The recommendation is to allocate at least 4 GB of RAM to virtual machines to be ready for future operating systems as well. However, this recommendation is without guarantee, as it is not possible to predict or influence the system requirements of the operating systems.

If enough RAM has been assigned

If the issue persists despite having sufficient memory and if Proxmox is being used, it might be due to the "Enable Hotplug" setting being activated in the "Memory Configuration". As explained in the tooltip at the VPS plan configuration, hotplugged memory may result in only a portion of the RAM being available to the installer system.

Please note that disabling this setting in the VPS plan does not automatically update existing VMs. You either need to re-apply the VPS plan to the affected VM, or change the hotplug setting directly in Proxmox.

"But the installation via ISO file works"

As outlined above, the system requirements for ISO and PXE installations differ. We do not have control over these system requirements, and the VMs must be equipped with sufficent memory to successfully carry out PXE installations.

If there's enough demand for template-based installations on virtual servers, we can integrate this feature. Please vote for this in the feature tracker. However, bear in mind that while template-based installations may be quicker and less memory-intensive, PXE installations offer significantly greater flexibility.

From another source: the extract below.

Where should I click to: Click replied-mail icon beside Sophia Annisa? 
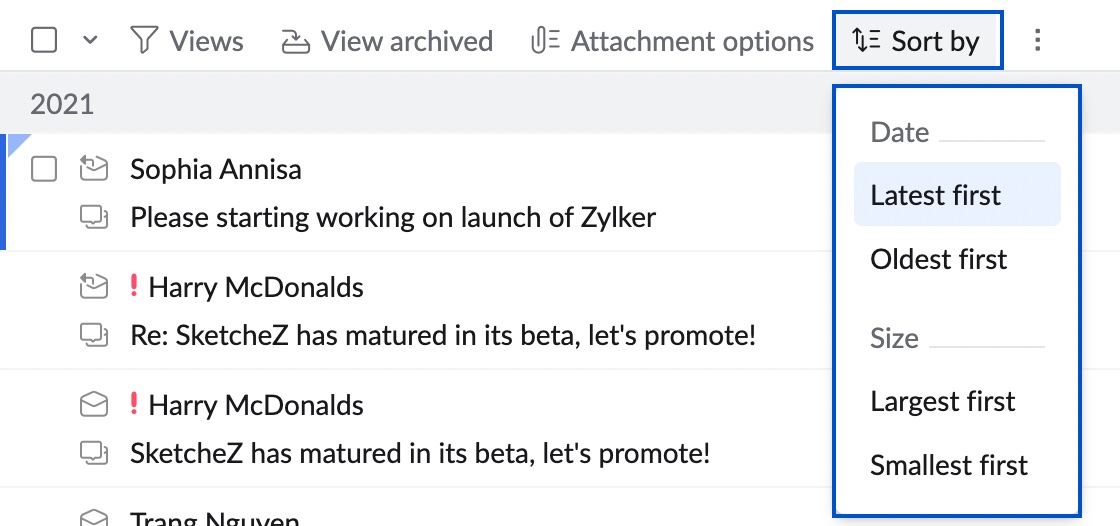(x=93, y=170)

Proxmox: Kernel panic when installing RHEL 9 (and derivatives such as AlmaLinux 9)

Screenshot

When attempting to install RHEL 9, or its derivatives such as AlmaLinux 9 or Rock Linux 9, on Proxmox, the installation process may fail with a kernel panic if the CPU type is set to "kvm64" or to a type that does not support the "x86-64-v2" CPU flag. RHEL 9 and its derivatives require the "x86-64-v2" CPU flag for a successful installation.

To resolve this issue, please adjust the CPU type of the affected VM and set the CPU type in the VPS plan configuration to a type that supports "x86-64-v2", such as "host".

Please note that changing this setting in the VPS plan does not automatically update existing VMs. You will either need to re-apply the VPS plan to the affected VM, or change the CPU type directly in Proxmox.

For additional information, please refer to this discussion on the Proxmox forum.